Whilst the overnight slide to below $1,300 appears negative for spot gold prices, the US Dollar index continues to hover above its five-week low suggesting bullish undertones for precious metal. The slide below the $1,300 mark comes as positive Western data placed pressure on the metal. Following the fall past $1,300 technical selling forced the price lower and demand in China was disappointing.
Given further economic data releases are set to be positive, many analysts expect to the see the spot gold price fall further, possibly to $1285. This is likely to trigger demand in China, which at the moment remains stagnant.
Dallas Fed fuels speculation
Dallas Fed President, Richard Fisher, one of QEs biggest critics, said that the Fed was getting closer to dialling back purchases as the unemployment numbers dropped last month.

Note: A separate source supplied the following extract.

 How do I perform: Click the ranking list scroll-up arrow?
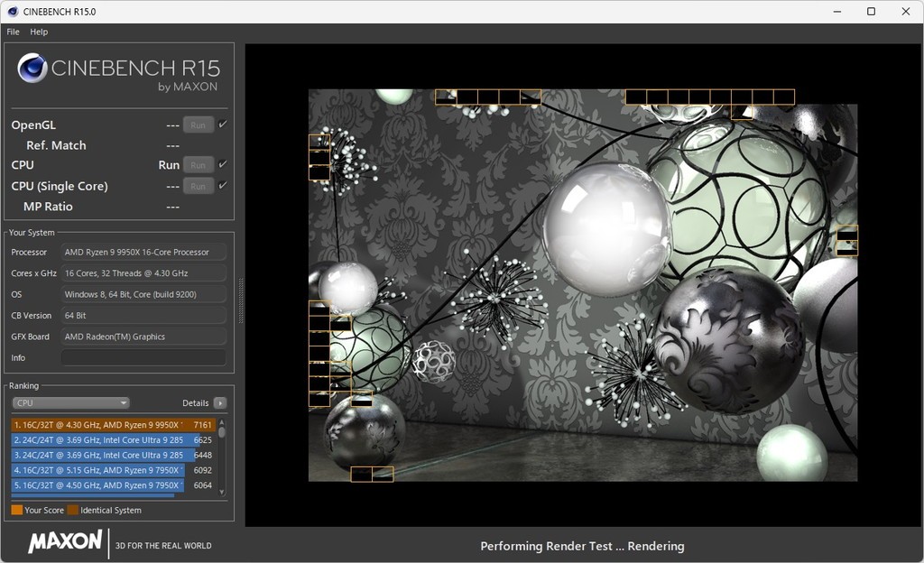pos(222,421)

In a speech in Portland, Oregon yesterday he said, ‘Some have come to expect the Fed to keep the markets levitating indefinitely. This distorts the pricing of financial assets [and can lead to] a serious misallocation of capital.’
Positive economic data
China’s PMI data was better than expected, coming in above 50 (51.3) which suggests economic expansion. Markit’s Eurozone PMI performed as expected, giving the first reading above 50 since January 2012. Elsewhere in Europe, Britain’s businesses were also shown to be performing well.
As we pointed out in yesterday’s Social Gold Mine, India imported hardly any gold bullion for the third consecutive week last week. This is said to be placing pressure on today’s gold price.

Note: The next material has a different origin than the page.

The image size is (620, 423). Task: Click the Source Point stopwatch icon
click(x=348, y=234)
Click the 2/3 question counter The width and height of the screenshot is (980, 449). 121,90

Outflows from the SPDR Gold Trust ETF (GLD) also continued to fall. Holdings now stand at 917.14 tonnes.
Premiums on the Shanghai Gold Exchange are currently between $3-$4 above the London spot gold price, a fall of about 1%.
A better year for silver investing?
The silver price has most likely been the serious disappointment of all the precious metals so far this year. According to HSBC, it isn’t going to get much better. The bank believes the metal will trade between $17 – $23 an ounce for the remainder of the year. It has raised its annual forecast for 2013, from $21/oz to $22.90 an ounce.
Silver has benefitted from the gold restrictions in place in India. HSBC believes this will be a key fundamental in this year’s performance. Industrial and coin demand are also expected to remain strong. However, with no supply issues (at present) the bank believes there will be a constraint on further rallies. Mine output is expected to rise from 787 million ounces to 805 million ounces this year.
Silver, unlike gold, is expected to benefit from the positive economic outlook thanks to its industrial use. Manufacturers are likely to increase their demand for silver as business picks up.
One area that it is not likely to benefit however is silver ETFs; HSBC believe we are likely to see the ‘lowest annual increase on record’, from 20 million oz to 50 million oz.